• _Stated problem_
Reproduce verbatim the stretch of the records from the line containing "This screenshot has height=402, width=1062." through the end of the records, omitting the pictures.

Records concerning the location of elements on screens
────────────────

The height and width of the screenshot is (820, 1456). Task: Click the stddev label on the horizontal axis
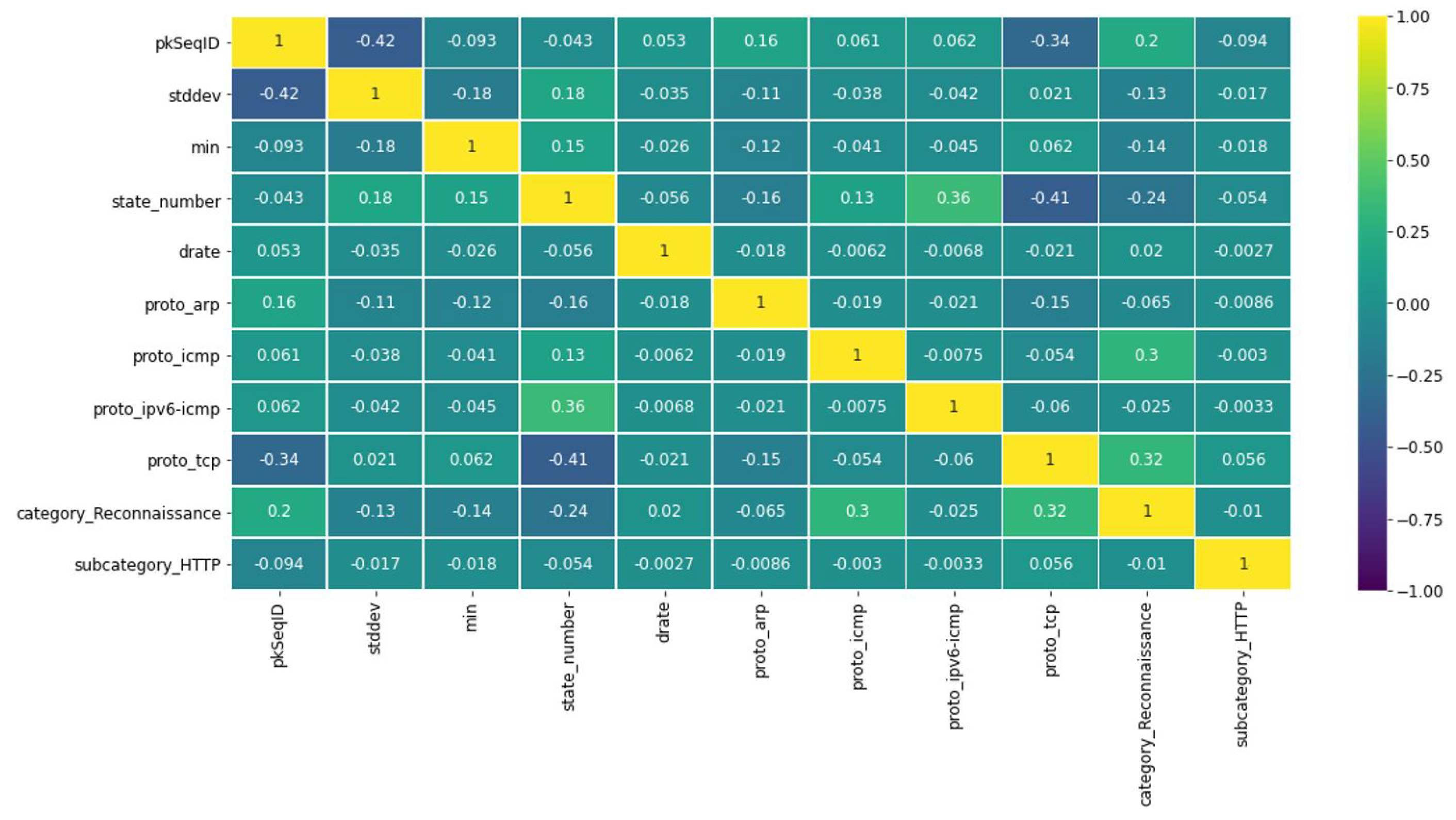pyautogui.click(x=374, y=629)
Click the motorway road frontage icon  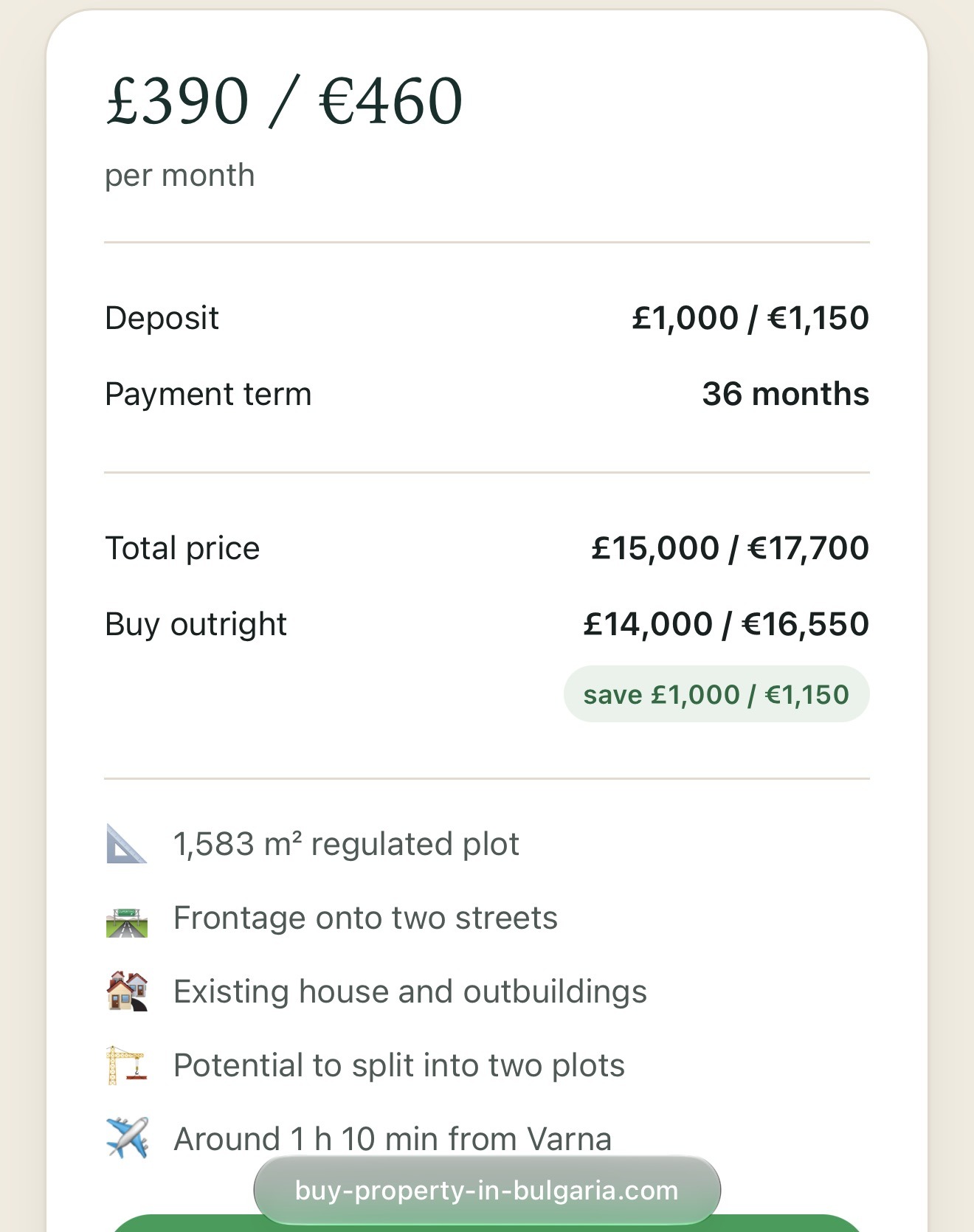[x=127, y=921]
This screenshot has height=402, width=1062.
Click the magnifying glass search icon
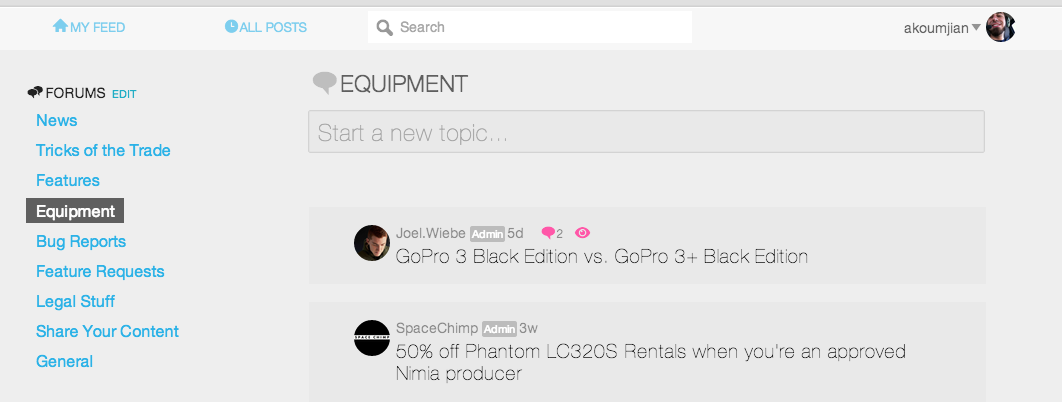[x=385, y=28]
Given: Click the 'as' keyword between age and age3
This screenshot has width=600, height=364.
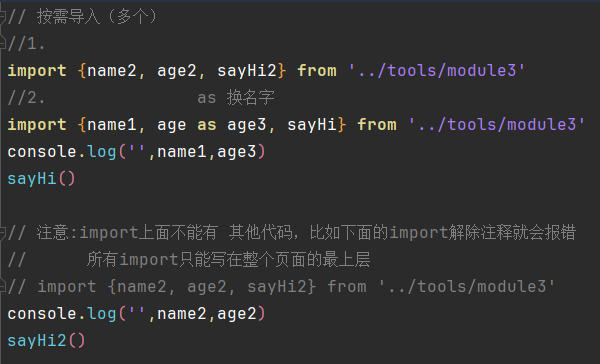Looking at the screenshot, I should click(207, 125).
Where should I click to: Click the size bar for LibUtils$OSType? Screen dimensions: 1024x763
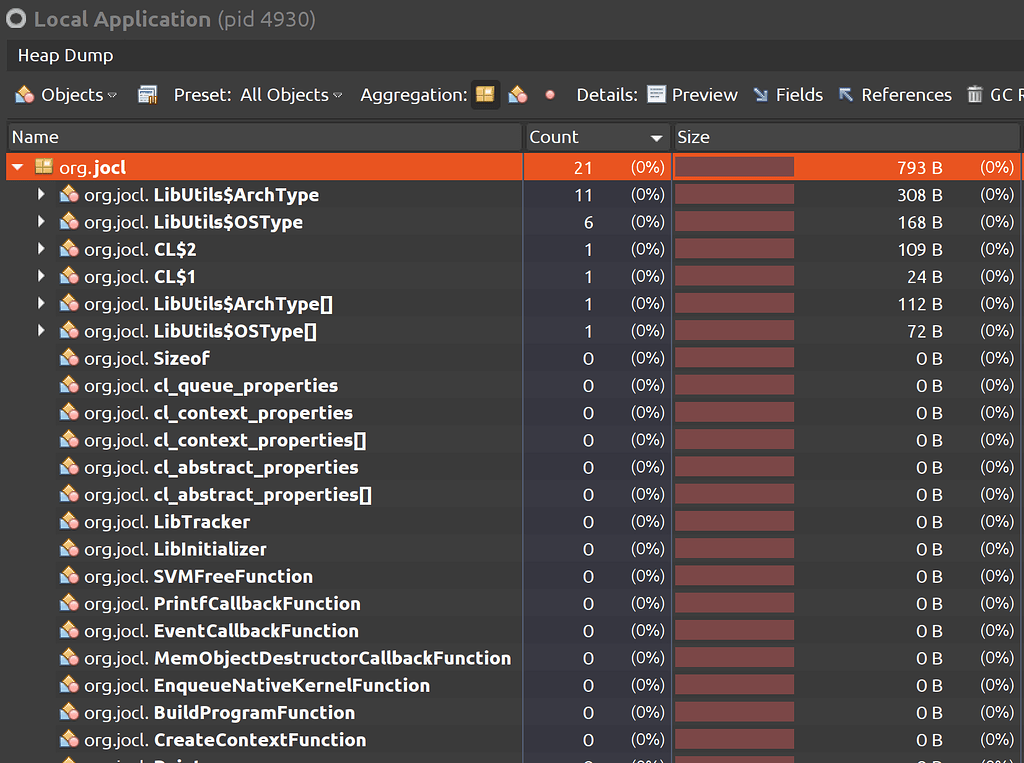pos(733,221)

────────────────

• _Response to the task_
This screenshot has height=402, width=1062.
Click the magnifying glass search icon
[x=385, y=28]
Given: Click the 'as' keyword between age and age3
This screenshot has width=600, height=364.
Looking at the screenshot, I should click(207, 125).
Where should I click to: Click the size bar for LibUtils$OSType? Screen dimensions: 1024x763
pos(733,221)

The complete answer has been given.